From: "'conduition' via Bitcoin Development Mailing List" <bitcoindev@googlegroups.com>
To: Bitcoin Development Mailing List <bitcoindev@googlegroups.com>
Subject: Re: [bitcoindev] Falcon Post-Quantum Signature Scheme Proposal
Date: Tue, 27 Jan 2026 08:39:07 -0800 (PST) [thread overview]
Message-ID: <3c9eb86f-13e0-4a18-b978-9fea89d4f6e8n@googlegroups.com> (raw)
In-Reply-To: <2e4abb5a847ab9d78857aee2fded500a234f68a6.camel@gmail.com>
[-- Attachment #1.1: Type: text/plain, Size: 8035 bytes --]
I would be happy to be proven wrong, and to learn that Falcon is actually
very easy to implement. Of all the NIST PQC schemes, Falcon is the one I
understand least, so I may be mistaken. But software emulation of floating
point arithmetic doesn't sound easy, especially if getting it wrong means a
potential forgery attack. Also, there is still discrete Gaussian sampling
to contend with.
> SPHINCS+ cannot be considered a valid fallback as it introduces large
signature overhead (it's not meant for bitcoin-like use-cases).
I disagree. I think it's crucial for us to have a conservative stateless
signing scheme ready as a fallback to authenticate the UTXO set if a CRQC
appears. Though the signatures are indeed large, that can be mitigated by
smaller parameter sets as Mikhail mentioned, or if you're OK with losing
NIST compatibility, using the SPHINCS+C variant and friends.
> Any TPM-based state management would reduce performance and compatibility
across architectures
It doesn't have to be a TPM
<https://delvingbitcoin.org/t/shrincs-324-byte-stateful-post-quantum-signatures-with-static-backups/2158/14>.
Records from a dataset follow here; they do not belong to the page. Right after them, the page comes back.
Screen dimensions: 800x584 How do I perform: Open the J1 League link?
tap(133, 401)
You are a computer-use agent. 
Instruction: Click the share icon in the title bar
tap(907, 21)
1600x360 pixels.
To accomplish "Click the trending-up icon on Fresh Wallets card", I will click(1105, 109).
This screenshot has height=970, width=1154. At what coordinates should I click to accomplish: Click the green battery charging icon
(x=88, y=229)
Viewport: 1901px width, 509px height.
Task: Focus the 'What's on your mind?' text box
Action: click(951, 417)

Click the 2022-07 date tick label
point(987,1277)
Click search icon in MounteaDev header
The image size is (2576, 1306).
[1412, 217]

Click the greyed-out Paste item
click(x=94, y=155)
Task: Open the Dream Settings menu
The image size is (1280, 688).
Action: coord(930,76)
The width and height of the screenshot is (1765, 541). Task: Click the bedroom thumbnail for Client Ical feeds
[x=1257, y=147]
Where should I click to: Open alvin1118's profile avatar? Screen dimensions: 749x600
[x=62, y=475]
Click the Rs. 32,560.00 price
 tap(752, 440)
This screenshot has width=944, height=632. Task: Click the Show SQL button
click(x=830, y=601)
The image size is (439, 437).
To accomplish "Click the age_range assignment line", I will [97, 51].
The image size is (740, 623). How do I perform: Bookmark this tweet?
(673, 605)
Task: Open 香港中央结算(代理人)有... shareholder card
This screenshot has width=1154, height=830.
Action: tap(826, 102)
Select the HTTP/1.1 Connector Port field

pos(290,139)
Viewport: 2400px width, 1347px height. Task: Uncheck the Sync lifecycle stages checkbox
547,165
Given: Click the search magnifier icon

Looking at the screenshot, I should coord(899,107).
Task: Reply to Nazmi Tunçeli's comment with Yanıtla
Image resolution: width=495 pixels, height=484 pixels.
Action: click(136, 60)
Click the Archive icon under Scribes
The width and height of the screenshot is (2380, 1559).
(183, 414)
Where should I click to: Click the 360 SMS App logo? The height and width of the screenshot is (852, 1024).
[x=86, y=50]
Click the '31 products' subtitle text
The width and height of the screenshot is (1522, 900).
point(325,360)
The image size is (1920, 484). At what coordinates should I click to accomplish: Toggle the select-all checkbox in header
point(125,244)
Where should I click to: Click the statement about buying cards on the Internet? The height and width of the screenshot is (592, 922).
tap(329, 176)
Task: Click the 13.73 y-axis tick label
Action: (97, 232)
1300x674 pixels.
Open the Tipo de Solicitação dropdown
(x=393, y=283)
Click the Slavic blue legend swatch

My point is that if your wallet *can* manage state in some way, XMSS makes
for really tiny, fast, and easy-to-implement signatures. Even if some
platforms can't hack it, others would happily make the trade-off. It
doesn't hurt that unbalanced XMSS disincentivizes address reuse as well.
regards,
conduition
On Friday, January 23, 2026 at 7:03:46 AM UTC-7 Giulio Golinelli wrote:
> Falcon (FN-DSA) relies on discrete gaussian sampling using constant-time
> floating point arithmetic for signers, which is very hard to implement
> quickly and in constant time (securely).
>
> This is true for the first Falcon version published (randomized mode of
> operation). This implementation uses the author-recommended deterministic
> Falcon mode (see author’s notes
> <https://github.com/algorand/falcon/blob/main/falcon-det.pdf>) which uses
> software floating-point emulation . This eliminates side-channel risks
> associated with non-constant-time hardware FPUs. It is also SNARK-friendly
> and overcomes portability limitation. While this sacrifices the performance
> optimizations of true FPUs, signing speed is not critical in Bitcoin, where
> verification dominates node activity.
>
> If small signatures are your goal, then I'd look into SQIsign
> <https://sqisign.org/>
>
> This would be good like many other PQ exotic schemes but all of these are
> far from being standardized soon.
>
> If you want a PQC scheme that's ready *today* and also provides small
> signatures, I'll point you to XMSS, and Jonas Nick's SHRINCS proposal
> <https://delvingbitcoin.org/t/shrincs-324-byte-stateful-post-quantum-signatures-with-static-backups/2158>.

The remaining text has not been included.